- California may be 40th state to adopt intermediary standard
- Industry groups try to dissuade DOL from fiduciary regulation
California is on track to become the latest US state to adopt a standard for annuity sales that’s weaker than federal fiduciary obligations for 401(k) rollovers.
Together with New York, the bill (SB 263) in California had stood out by insisting on a tougher fiduciary code of conduct for carriers and agents. But the legislation’s authors bowed to industry opposition to the fiduciary standard last month, putting California on track to become the 40th state to instead adopt the National Association of Insurance Commissioners’ best-interest model.
The difference between best-interest and fiduciary investment advice is fundamental to insurers and finance professionals, not least because it can determine whether state or US Labor Department regulators oversee their businesses. For consumers, the different standards of care shape the quality and price of the products they’re offered.
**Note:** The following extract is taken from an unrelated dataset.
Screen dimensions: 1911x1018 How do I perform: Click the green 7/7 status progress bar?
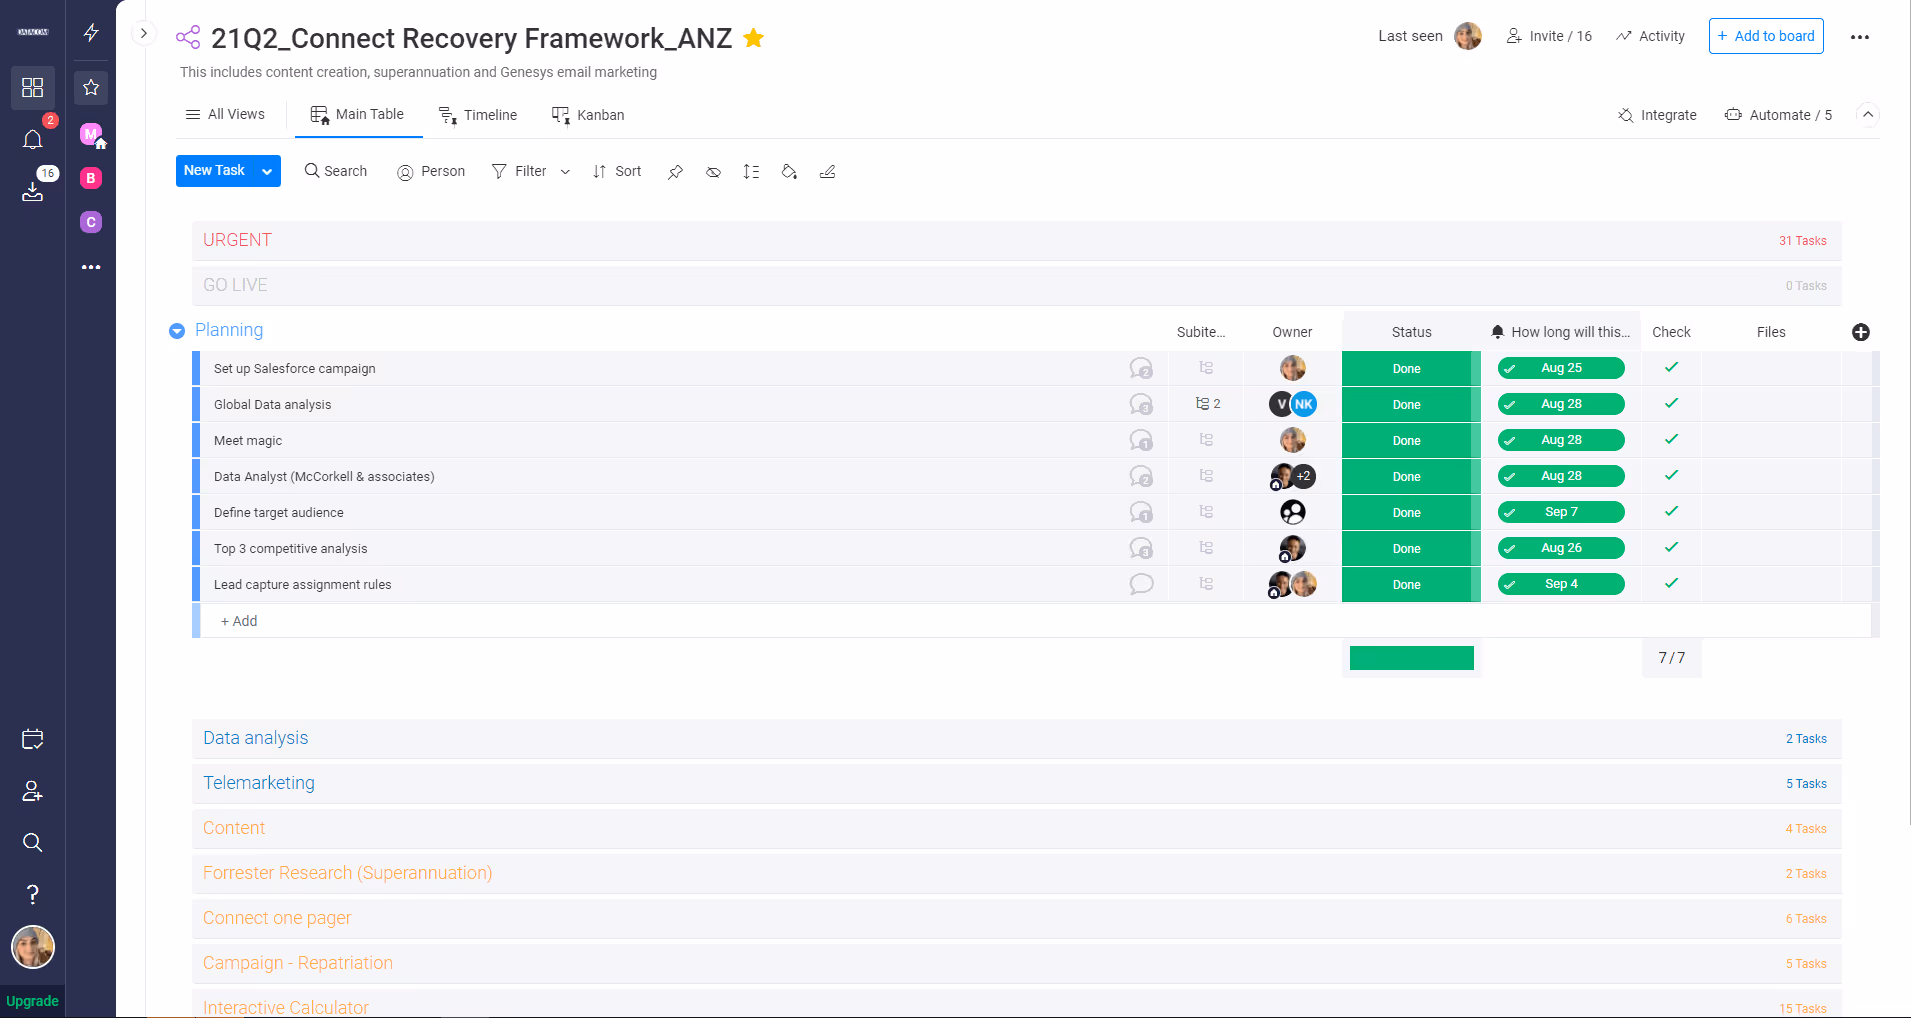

“Having nebulous standards of care sounds great, but the reality is we live in a litigious world, so we need to know what the rules of the road are,” said Wes Bissett, senior counsel for governmental affairs at the Independent Insurance Agents & Brokers of America.
When a financial adviser provides fiduciary advice, their own motivations can’t be weighed, making it nearly impossible for agents to make commission on a sale. The NAIC best-interest standard requires agents and carriers to act with “reasonable diligence, care and skill” to ensure consumers get the best possible product, without putting their own interests ahead of the customer’s.
California’s best-interest bill passed the Senate in May and was reported favorably by the State Assembly insurance committee late last month. Now it heads for an appropriations vote before it can make its way to the assembly floor where it has bipartisan support.
IIABA helped organize an effort to block SB 263 in an earlier fiduciary form, drawing from experience its local California independent insurance affiliate had fighting state regulators over a fiduciary standard for property and liability insurance sales.
“We fought a bloody but ultimately successful battle with the department for a fiduciary standard,” said Stephen Young, the group’s senior vice president and general counsel. “As part of that experience, we’ve been concerned about any precedent that would impose this best-available insurance standard.”
Fiduciary Contempt
Local opposition to state-based fiduciary rules demonstrates the bitter contempt many insurers have for the heightened obligations and the lengths they’ll go to avoid falling under a federal version.
States are rushing to adopt the 2020 NAIC best-interest model partly to keep their annuity sales under local control pursuant to the Dodd-Frank Act (Pub. L. No. 111-203).
But the work of a separate coalition of states enhancing consumer protections from the less rigorous “suitability” standard of care sends a message to the Labor Department that annuity sales are already regulated enough, insurance industry insiders told Bloomberg Law.
“There’s already this newly enhanced regulatory framework,” said Sarah Wood, director of state policy and regulatory affairs at the Insured Retirement Institute.
At the same time, DOL’s Employee Benefits Security Administration is defending its attempt to impose fiduciary standards on individual retirement account and annuity rollovers in a Texas federal court case.
A magistrate judge there already recommended stripping back many of the agency’s controls, but the conservative court could go further, eliminating EBSA’s ability to extend regulatory influence outside workplace retirement accounts into products where retirees put their money later.
Industry groups have been pushing back on another EBSA attempt to alter the definition of a fiduciary under federal benefits law in order for the agency to avoid the same legal scrutiny it’s facing now.
Together with state best-interest models, the US Securities and Exchange Commission also implemented a best-interest standard for consumer investment advice on its own, creating a “regulatory environment that has changed substantially,” according to the IRI.
“Federal and state regulators are actively and aggressively enforcing this newly strengthened regulatory framework of the best interest standard,” the group said in a letter to the White House on Wednesday. “No evidence has been produced to show that problems or deficiencies make the existing regulatory framework ineffective in protecting retirement savers.”
The extension of federal fiduciary obligations to historically state-regulated insurance operations would mean broker-dealers and agents could be sued in federal court for Employee Retirement Income Security Act (Pub. L. No. 93-406) violations. Iowa Insurance Commissioner Doug Ommen, who helped draft the revised NAIC model in 2020, said that was an important detail in their negotiations.
“Fiduciary principles are based on common law provisions and are enforceable through litigation,” Ommen said. “Our responsibility was devising a type of increased consumer protection that included a lot of the concrete, express requirements.”